Stück für Stück werden die Grundsätze der Demokratie und der Meinungsfreiheit erst verdächtig gemacht und dann abgeräumt. Das Ideal der Aufklärung, der mündige Bürger, wird unter Löschung der Begriffsgeschichte zur Redefigur der AfD erklärt und „unseren Menschen“ wird empfohlen, sich nicht der Leitung ihres Verstandes anzuvertrauen, sondern gläubig den Statements einer „Interpretationselite“ zu folgen.
Dass die Autorität der Bürgerrechtler, die in der DDR für Demokratie und Bürgerrechte unter erheblichen persönlichen Risiken gekämpft haben, nun gegen Demokratieabbau, gegen die Einschränkung der Meinungsfreiheit ihre Stimme erheben, stört, verwundert nicht. Also griff die Amadeu Antonio Stiftung, zu einem Mittel, das die Stasi „Zersetzung“ nannte.
Die Leugnung der Realität, ihre Verketzerung als rechtspopulistische Konstruktion entspricht der Schlussstrichideologie und dem Geschichtsrevisionismus. Wenn nicht sein darf, was nicht sein kann, dann darf auch genauso wenig sich ereignet haben, was tatsächlich stattgefunden hat. Und wie die Kritik an der neuen herrschenden Klasse „rechts“ ist, so gehören diejenigen, die einem Schlussstrich und einer Verharmlosung entgegentreten, natürlich dem „rechten Rand“ an.

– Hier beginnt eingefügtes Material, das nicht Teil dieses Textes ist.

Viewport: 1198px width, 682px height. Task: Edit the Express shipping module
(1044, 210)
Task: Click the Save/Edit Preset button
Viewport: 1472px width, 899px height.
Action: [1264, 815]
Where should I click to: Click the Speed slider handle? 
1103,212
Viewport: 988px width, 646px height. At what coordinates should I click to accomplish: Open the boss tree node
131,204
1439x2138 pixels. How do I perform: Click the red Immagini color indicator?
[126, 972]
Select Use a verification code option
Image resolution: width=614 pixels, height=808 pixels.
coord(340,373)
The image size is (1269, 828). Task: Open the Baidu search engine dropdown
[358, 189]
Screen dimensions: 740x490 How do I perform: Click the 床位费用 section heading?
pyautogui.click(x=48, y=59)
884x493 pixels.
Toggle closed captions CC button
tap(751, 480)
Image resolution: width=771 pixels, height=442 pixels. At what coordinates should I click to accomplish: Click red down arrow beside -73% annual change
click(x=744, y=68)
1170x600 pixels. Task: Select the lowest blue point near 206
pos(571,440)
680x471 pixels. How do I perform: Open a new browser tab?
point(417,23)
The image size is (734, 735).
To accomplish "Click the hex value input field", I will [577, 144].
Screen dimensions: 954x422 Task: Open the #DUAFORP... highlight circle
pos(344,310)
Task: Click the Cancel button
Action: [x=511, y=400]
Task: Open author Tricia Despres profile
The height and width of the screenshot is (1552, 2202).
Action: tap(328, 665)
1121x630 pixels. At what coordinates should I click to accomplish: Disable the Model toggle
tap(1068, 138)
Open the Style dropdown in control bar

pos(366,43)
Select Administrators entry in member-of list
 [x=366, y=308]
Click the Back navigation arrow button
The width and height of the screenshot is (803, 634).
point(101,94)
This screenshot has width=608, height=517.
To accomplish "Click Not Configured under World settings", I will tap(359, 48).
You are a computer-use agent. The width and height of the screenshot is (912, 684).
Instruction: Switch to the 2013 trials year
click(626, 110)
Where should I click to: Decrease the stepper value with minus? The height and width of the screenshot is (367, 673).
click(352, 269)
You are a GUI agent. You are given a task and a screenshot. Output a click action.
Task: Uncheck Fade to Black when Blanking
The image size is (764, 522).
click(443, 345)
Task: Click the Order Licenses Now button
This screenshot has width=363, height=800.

Man könnte über die Urteile der Richterin Hilde Benjamin, die sich im Sprachduktus nicht von Roland Freisler unterschied, reden, über den 17. Juni 1953, über die Verhaftung von Walter Janka. Beispiele für den Terror des Regimes finden sich leider zuhauf.
Man kann aber auch an Sophie Scholl denken und an Herbert Belter und sich fragen, warum das Schicksal der einen zurecht bekannt ist und uns zur Mahnung steht, und das Leben und der Leidensweg des anderen nicht.
Das Ministerium für Staatssicherheit, erfährt man aus Rafaels Darstellung, war natürlich nur „eine Militärpolizei, aber keine Gestapo. Es gab physische Gewalt, aber nicht als System, sondern als Eskalation“, stellte der Historiker Müller-Ensberg fest. Stimmt, die Stasi spionierte, wie jeder weiß, ausschließlich Militärangehörige aus. Glaubt Müller-Ensberg wirklich, dass das Ministerium für Staatssicherheit eine Art MAD (Militärischer Abschirmdienst) war?
Und damit auch keine Zweifel aufkommen, wird sogar der Holocaust von einem Historiker namens Bästlein instrumentalisiert, wenn er behauptet: „Das DDR-Unrecht wird übersteigert, um im Kräftemessen mit der Deportation und dem Massenmord an Jüdinnen und Juden standhalten zu können.“ Wer hier vergleicht, um Unrecht zu nivellieren, missbraucht den Holocaust zur Rechtfertigung von Unrecht.
Wie kann man das Unrecht, das an dem einundzwanzigjährigen Herbert Belter und seinen zu 25 Jahren Zwangsarbeit in Workuta verurteilten Mitstreitern verübt wurde, noch „übersteigern“?